Notwithstanding the foregoing, Executive does not release, discharge or waive any rights to (i) payments and benefits provided under Section 4(f) of the Employment Agreement that are contingent upon this Agreement taking effect, (ii) rights in relation to Executive’s vested equity securities, (iii) benefit claims under any employee benefit plans in which Executive is a participant by virtue of Executive’s employment with the Company arising after the execution of this Agreement by Executive or under applicable unemployment or workers’ compensation laws, and (iv) rights to be indemnified and/or advanced expenses under any corporate document of the Company, any agreement or pursuant to applicable law or to be covered under any applicable directors’ and officers’ liability insurance policies (the “Excluded Obligations”).
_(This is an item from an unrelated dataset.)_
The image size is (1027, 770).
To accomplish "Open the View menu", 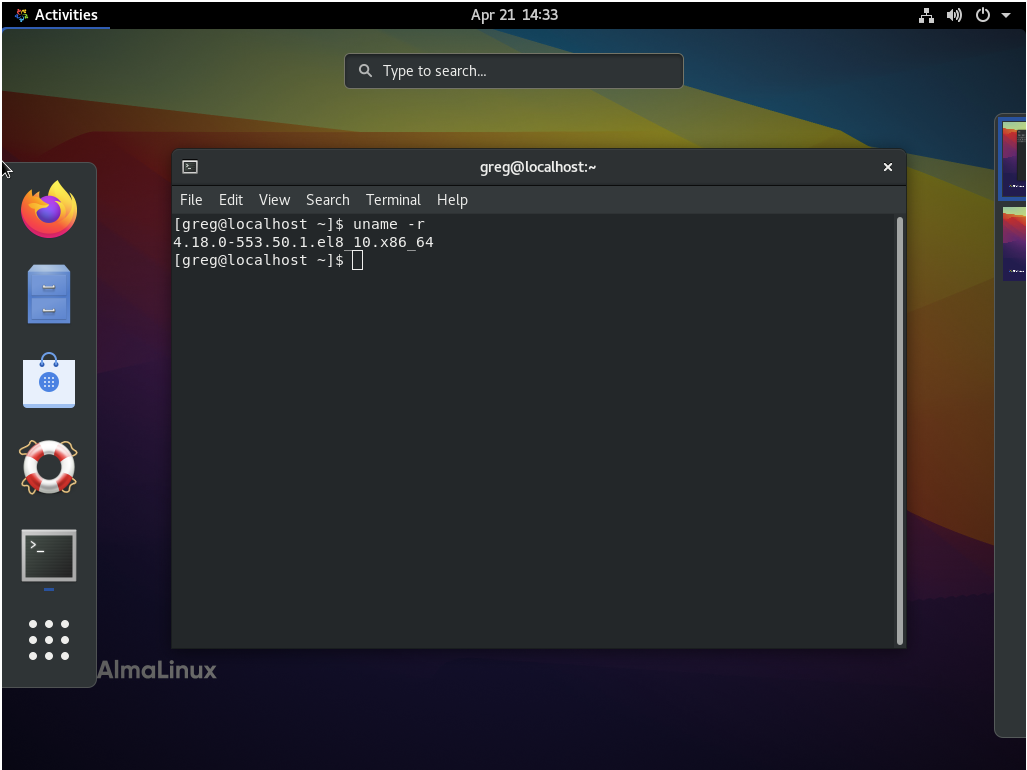I will pos(274,200).
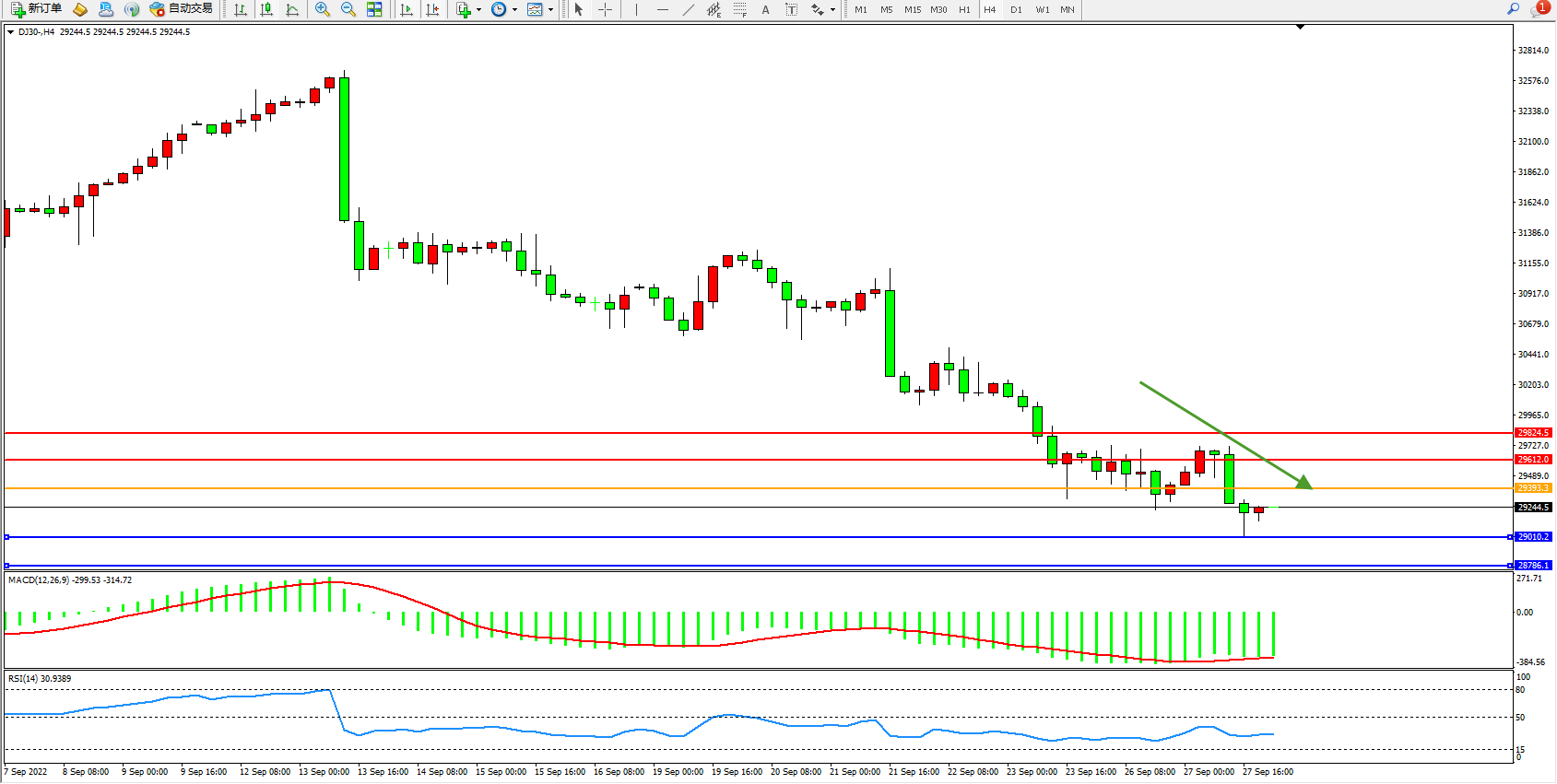The width and height of the screenshot is (1557, 784).
Task: Draw a horizontal line with the toolbar tool
Action: [663, 9]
Further provided, nothing herein shall restrict Executive from filing a charge with, communicating with, or participating in any proceeding conducted by, the U.S. Equal Employment Opportunity Commission or similar state or local administrative agencies; provided, however, Executive waives his right to recover damages in connection with any such charge or proceeding.

 

(2) Release and Waiver of Claims Under the Age Discrimination in Employment Act

 

Executive acknowledges that the Company hereby advised him to consult with an attorney of his choosing before signing this Agreement, and through this Agreement advises him in writing to consult with his attorney with respect to possible claims under the Age Discrimination in Employment Act of 1967, as amended (the “ADEA”) and the Older Workers Benefit Protection Act of 1990 (the “OWBPA”) and Executive acknowledges that he understands that the ADEA is a federal statute that prohibits discrimination, on the basis of age, in employment, benefits and benefit plans. Executive wishes to waive any and all claims under the ADEA and the OWBPA that he may have, as of the date of execution of this Agreement, against the Released Parties, and hereby waives such claims. Executive further understands that, by signing this Agreement, he is in fact waiving, releasing and forever giving up any claim under the ADEA and the OWBPA against the Company that may have existed on or prior to the date of execution of this Agreement. Executive acknowledges that the Company has informed him that he has, at his option, at least forty-five (45) days following the later of Executive’s receipt of this Agreement or the Date of Termination in which to sign this Agreement, which option Executive may waive by signing this Agreement prior to the end of such forty-five (45)-day period. Any changes to this Agreement, whether material or immaterial, shall not extend the time that Executive has to review and sign this Agreement.

 

Executive also understands that he has seven (7) days following the date on which he signs this Agreement within which to revoke the release contained in this Section 2, by providing to the Company a written notice of his revocation of the release and waiver contained in this Section 2. Executive further understands that this right to revoke the release contained in this Section 2 relates only to this Section 2 and does not act as a revocation of any other term of this Agreement.

 

Provided Executive executes this Agreement within such forty-five (45) day review period and does not effectively revoke his release of claims contained in this Section 2, Executive’s release of claims under the ADEA and OWBPA shall take effect on the eighth (8th) day after Executive signed this Agreement.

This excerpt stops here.